*** Sezione del documento

Solo per curiosità ma questa "innovativa" teoria sul raid dove l'hai letta? Sono curioso di leggere anche io dalla stessa fonte.

----------

## xchris

se usi i 2 canali ide e' diverso.

Il punto e' che se cosi' fosse (come dici tu) il raid 0 non avrebbe senso di esistere.

..e credo che chi ha scritto quel pezzetto di kernel ne sappia anche + del Professorone  :Wink: 

ripeto la domanda: l'hai mai provato?

----------

## .:chrome:.

 *xchris wrote:*   

> scusa la domanda... ma l'hai mai provato?

 

certo. pure misurato.

ho un intero capitolo della tesi di laurea dedicato a un confronto qualitativo dei RAID

 *xchris wrote:*   

> un conto e' se fai un raid SW con hdb e hda,
> 
> un conto se lo fai con hda e hdc. (canali differenti)
> 
> (senza contare i limiti meccanici del singolo HD)

 

canali diversi, è vero, ma sullo stesso controller. UN controller vuol dire UN bus

 *xchris wrote:*   

> Leggendo il documento (e non l'ho scritto io )

 

per carità... non sto mettendo in dubbio la tua buona fede

 *xchris wrote:*   

> si parla addirittura di un limite teorico di N*disco*velocita'_singolo
> 
> Chiaramente nel mondo reale non e' possibile....
> 
> ma ti assicuro che si si avvicina molto.
> ...

 

anche io  :Wink: 

ti darei anche un altro testo: http://www.mhhe.com/engcs/electrical/hamacher/ (ho dovuto cercare il link)

questo è veramente ottimo è DEMOLISCE (pure con estrema crudeltà) tutti quelli che dicono che due periferiche possono andare in parallelo.

 *xchris wrote:*   

> Se fosse come dici tu... perche' hanno inventato il raid 0??

 

per avere il vantaggio di una capacità (virtualmente) illimitata ed estendibile, e per bilanciare il carico tra le unità.

offre reali vantaggi di prestazioni in un caso: unità attestate a controller diversi (ben diverso da canali diversi del medesimo controller)

la domanda è però... dato quello che si rischia, e la difficoltà di mettere in piedi qualcosa vantaggioso in termini di prestazioni, il gioco vale la candela?

 *Quote:*   

> you will not be able to rescue any data if a drive fails

 

----------

## gutter

 *k.gothmog wrote:*   

> 
> 
> uff... non sono riuscito a farmi capire.
> 
> sul bus funziona così: una unità se lo prende e se lo tiene finché non ha finito.
> ...

 

Questo discorso è vero in realtà ma devi tenere in considerazioni una cosa che forse hai dimenticato di menzionare: quando viene effettuata una richiesta di dati in lettura l'HD effettua la ricerca e pone i dati nel buffer. Ora dal momento in cui viene effettuata la richiesta al momento in cui i dati sono disponibili passa un certo lasso di tempo. Questo lasso di tempo è dovuto ai tempi di seek e latency. Questo ntervallo di tempo è molto maggiore del tempo necessario a trasferire i dati sul bus e quindi il collo di bottiglia non è l bus che viene quindi tranquillamente condiviso dalle due unità.

******

## Compiti da svolgere
• A. Ricopia fedelmente le voci dalla riga che contiene "Click the green" fino alla riga che contiene "click(989, 20)", entrambe comprese.
• B. Scrivi il seguito del testo sul RAID, cominciando subito dopo la sua ultima frase.
Il testo sul RAID e le voci non hanno alcun legame tra loro.

*** Estratti delle voci

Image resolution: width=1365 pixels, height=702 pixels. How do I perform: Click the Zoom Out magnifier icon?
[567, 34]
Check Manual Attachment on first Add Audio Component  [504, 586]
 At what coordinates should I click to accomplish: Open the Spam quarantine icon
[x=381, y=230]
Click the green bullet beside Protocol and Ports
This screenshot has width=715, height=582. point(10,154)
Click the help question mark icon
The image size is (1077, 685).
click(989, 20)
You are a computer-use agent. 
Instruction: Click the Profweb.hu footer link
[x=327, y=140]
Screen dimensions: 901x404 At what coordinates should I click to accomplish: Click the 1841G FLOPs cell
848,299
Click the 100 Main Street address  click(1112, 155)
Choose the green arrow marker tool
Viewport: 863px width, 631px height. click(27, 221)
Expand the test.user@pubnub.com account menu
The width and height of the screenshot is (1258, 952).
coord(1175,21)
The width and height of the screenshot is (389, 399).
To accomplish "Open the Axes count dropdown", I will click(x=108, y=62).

******

## Elenco delle risposte
• A.
Click the green bullet beside Protocol and Ports
This screenshot has width=715, height=582. point(10,154)
Click the help question mark icon
The image size is (1077, 685).
click(989, 20)

• B.
----------

## xchris

guarda...

io mi ritengo una persona "empirica" (passatemi la definizione)

La teoria e' giusta e bene che ci sia...

ma alla fine mi piace provare con mano.

ebbene ogni volta che ho provato un raid 0 non mi ha mai deluso in quanto a prestazioni (e solo quelle)

e tanto mi basta!

quello hardware mi ha semplicemente raddoppiato le prestazioni del disco (quando l'avevo...ora per prudenza l'ho tolto)

quello software si avvicina molto ed e' decisamente superiore.

Sono proprio curioso di sapere che tipo di test hai fatto...

----------

## .:chrome:.

 *gutter wrote:*   

> Questo discorso è vero in realtà ma devi tenere in considerazioni una cosa che forse hai dimenticato di menzionare: quando viene effettuata una richiesta di dati in lettura l'HD effettua la ricerca e pone i dati nel buffer. Ora dal momento in cui viene effettuata la richiesta al momento in cui i dati sono disponibili passa un certo lasso di tempo. Questo lasso di tempo è dovuto ai tempi di seek e latency. Questo ntervallo di tempo è molto maggiore del tempo necessario a trasferire i dati sul bus e quindi il collo di bottiglia non è l bus che viene quindi tranquillamente condiviso dalle due unità.

 

eheh... mo ti frego  :Wink: 

quello che dici te è vero nel caso di SCSI. nel tempo che dici tu, il protocollo SCSI libera il bus, che rimane a disposizione di altre unità. il protocollo ATA non prevede questo, e il bus resta occupato fino alla fine dell'operazione o allo scadere del time-slot

----------

## gutter

 *k.gothmog wrote:*   

> 
> 
> eheh... mo ti frego 
> 
> quello che dici te è vero nel caso di SCSI. nel tempo che dici tu, il protocollo SCSI libera il bus, che rimane a disposizione di altre unità. il protocollo ATA non prevede questo, e il bus resta occupato fino alla fine dell'operazione o allo scadere del time-slot

 

Questo è FALSO, hai mai sentito parlare di IRQ  :Wink: 

----------

## .:chrome:.

 *xchris wrote:*   

> Sono proprio curioso di sapere che tipo di test hai fatto...

 

di certo non hdparm.

ho usato bonnie++ lasciato in loop per almeno 6 ore a ciclo, visto che dovevo simulare un utilizzo intensivo delle unità.

ad ogni modo io non contesto il fatto che tu abbia avuto risultati, perché quelli, in un modo o nell'altro ci sono senza dubbio... dico in sostanza di fare attenzione a non prendere per oro colato quello che si trova scritto in un howto che per quanto ne sappiamo potrebbe essere stato scritto da chiunque... come hai visto sulla carta non sono stati tenuti minimamente in considerazione i limiti costruttivi delle unità e tecnologici del bus, quindi nn puoi aspettarti i guadagni promessi...

----------

## .:chrome:.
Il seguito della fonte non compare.